◆ EXERCISE DETAILS: Pick out the lines below that contain the string "agent" and copy them all.
===== TASK INPUTS =====
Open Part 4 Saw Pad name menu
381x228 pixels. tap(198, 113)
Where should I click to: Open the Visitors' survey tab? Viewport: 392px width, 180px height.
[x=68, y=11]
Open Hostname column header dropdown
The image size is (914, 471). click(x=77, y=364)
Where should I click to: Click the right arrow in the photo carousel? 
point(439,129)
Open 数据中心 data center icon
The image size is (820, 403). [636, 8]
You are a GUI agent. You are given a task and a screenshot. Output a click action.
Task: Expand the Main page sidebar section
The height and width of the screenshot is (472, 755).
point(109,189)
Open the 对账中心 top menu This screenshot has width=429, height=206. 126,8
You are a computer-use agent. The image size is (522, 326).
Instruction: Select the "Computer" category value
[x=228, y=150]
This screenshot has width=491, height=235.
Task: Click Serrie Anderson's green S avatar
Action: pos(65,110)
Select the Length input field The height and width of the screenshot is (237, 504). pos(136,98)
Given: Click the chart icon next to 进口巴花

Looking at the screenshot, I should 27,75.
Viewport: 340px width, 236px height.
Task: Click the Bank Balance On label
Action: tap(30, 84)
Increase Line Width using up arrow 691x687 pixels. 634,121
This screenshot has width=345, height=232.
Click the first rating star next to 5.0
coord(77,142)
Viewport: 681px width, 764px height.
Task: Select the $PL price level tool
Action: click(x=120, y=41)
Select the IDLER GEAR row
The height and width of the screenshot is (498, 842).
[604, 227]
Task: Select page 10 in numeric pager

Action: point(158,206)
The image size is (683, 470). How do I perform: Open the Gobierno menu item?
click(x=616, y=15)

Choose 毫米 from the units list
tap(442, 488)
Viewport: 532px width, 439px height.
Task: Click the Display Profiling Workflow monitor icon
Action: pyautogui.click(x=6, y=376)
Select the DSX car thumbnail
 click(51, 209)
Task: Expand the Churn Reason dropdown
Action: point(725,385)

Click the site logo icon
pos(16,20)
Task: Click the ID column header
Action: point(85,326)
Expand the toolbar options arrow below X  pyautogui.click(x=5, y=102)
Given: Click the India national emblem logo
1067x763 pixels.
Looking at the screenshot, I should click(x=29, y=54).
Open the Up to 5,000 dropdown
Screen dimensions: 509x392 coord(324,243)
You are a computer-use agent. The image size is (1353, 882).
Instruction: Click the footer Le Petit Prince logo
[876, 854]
=====
◆ WRITTEN REPLY:
You are a GUI agent. You are given a task and a screenshot. Output a click action.
You are a computer-use agent. The image size is (522, 326).
You are a computer-use agent. The image size is (1353, 882).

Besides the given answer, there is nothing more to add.